Only an independent Iraq can bottle Iran up
Every US president since Jimmy Carter has had nothing but bad words for the Iranian leadership since Ayatollah Ruhollah Khomeini overthrew the shah in 1979. For 40 years, we have heard American administrations talk about the threat Iran poses to regional and global stability and how that menace must be stopped. That is an assessment that very few who truly study the modern Middle East would disagree with.
However, as with US President Donald Trump’s and US Secretary of State Mike Pompeo’s tweeted remarks on the 40th anniversary of the Iranian revolution, it is not just the theocratic regime that has provided nothing but 40 years of failure. The United States itself has failed to deal with a threat that has bothered it far longer than, say, former Iraqi leader Saddam Hussein ever did.

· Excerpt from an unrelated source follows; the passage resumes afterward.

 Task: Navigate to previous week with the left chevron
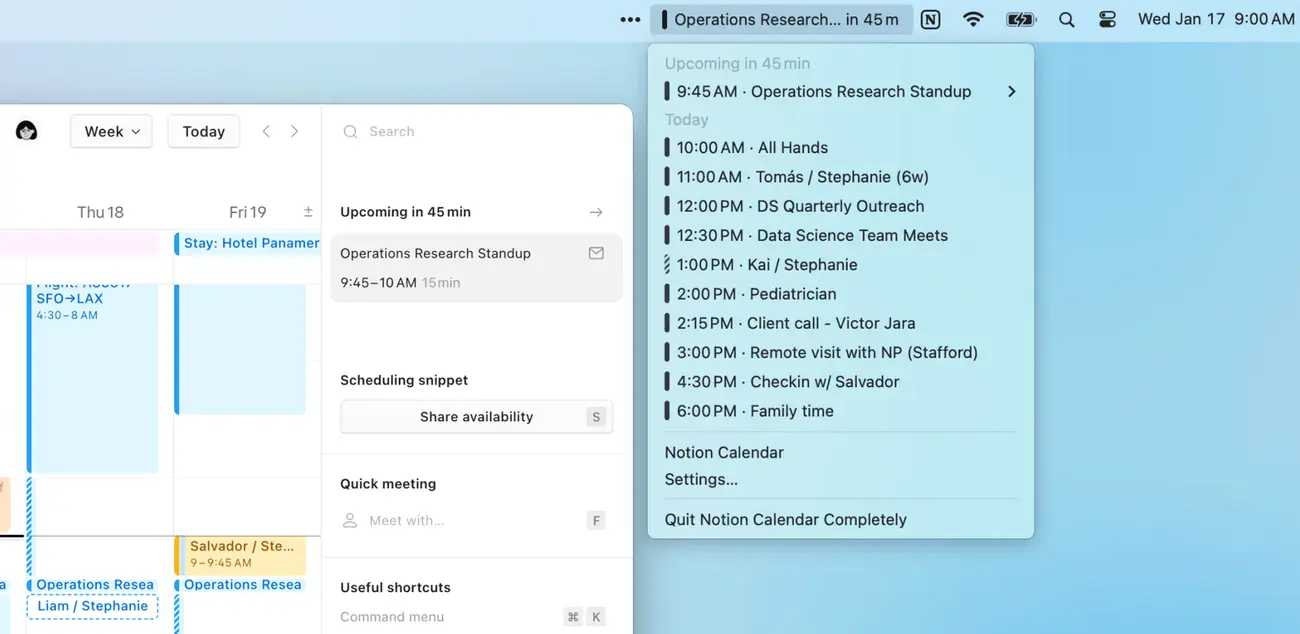[x=266, y=130]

That is why it comes as rather disappointing when Trump announced that US troops would remain in the Ayn al-Asad Airbase near Ramadi in western Iraq “to watch Iran.” Not only is the base as far from the Iraqi-Iranian border as can be when measuring Iraq east to west but it will also do nothing to prevent Iranian activities.
What exactly does the United States need to “watch” any more than what the entire world has already seen?
Iran-backed militias roam Iraq at will and extort, exploit and kill people. Their political arms control key ministries supported by the United States and financed directly by the Iraqi budget in a political patronage system that makes any notion of democracy in Iraq laughable.
Through Iran’s control over Iraq and influence over most of its affairs, Tehran has moved men, money and arms into neighbouring Syria and beyond. Iraqi Shia jihadists, bolstered by their Afghan and Pakistani counterparts in the so-called Fatemiyoun brigades and other radical Shia militant formations, have participated in Iranian Islamic Revolutionary Guard Corps’ operations across Syria.
Long before Russia directly intervened on Syrian President Bashar Assad’s side, arguably the regime would have fallen were it not for Iranian power projection moving through its colonised Iraqi hub.
Despite that, the United States is proposing to sit at an airbase and “watch.”
This smacks of a lack of seriousness on the part of Washington that for four decades has not managed to effect regime change or even moderation on a supposed sworn enemy who has targeted and killed US soldiers and civilians as well as causing untold damage to regional allies.
Let us not forget that under both former US President Barack Obama and Trump, the United States provided close air support to a host of pro-Iran Shia jihadists fighting under the umbrella organisation of the Popular Mobilisation Forces, responsible for some of the most horrific sectarian war crimes seen in generations.
The fight against the Islamic State is undoubtedly important but what is the point of empowering one set of jihadists to fight another?
If the United States was serious about dealing with Iranian ambitions, then it might have empowered and facilitated a truly sovereign government born of a national movement built around the common values and shared culture and identity that Iraqis feel across the ethno-sectarian divide.
During the Iran-Iraq War in the 1980s, Sunnis, Shias, Kurds, Turkmens and even Yazidis fought together against the Khomeinist threat for eight years. They did so not for Ba’athism, as such a flawed ideology would not have held people stand firmly together in a conventional conflict for almost a decade. They did it for Iraq and because they felt they were Iraqis.
Only a revival of such a national spirit can break Iran’s control over Iraq and begin the process of bottling up the mullah regime within its own borders.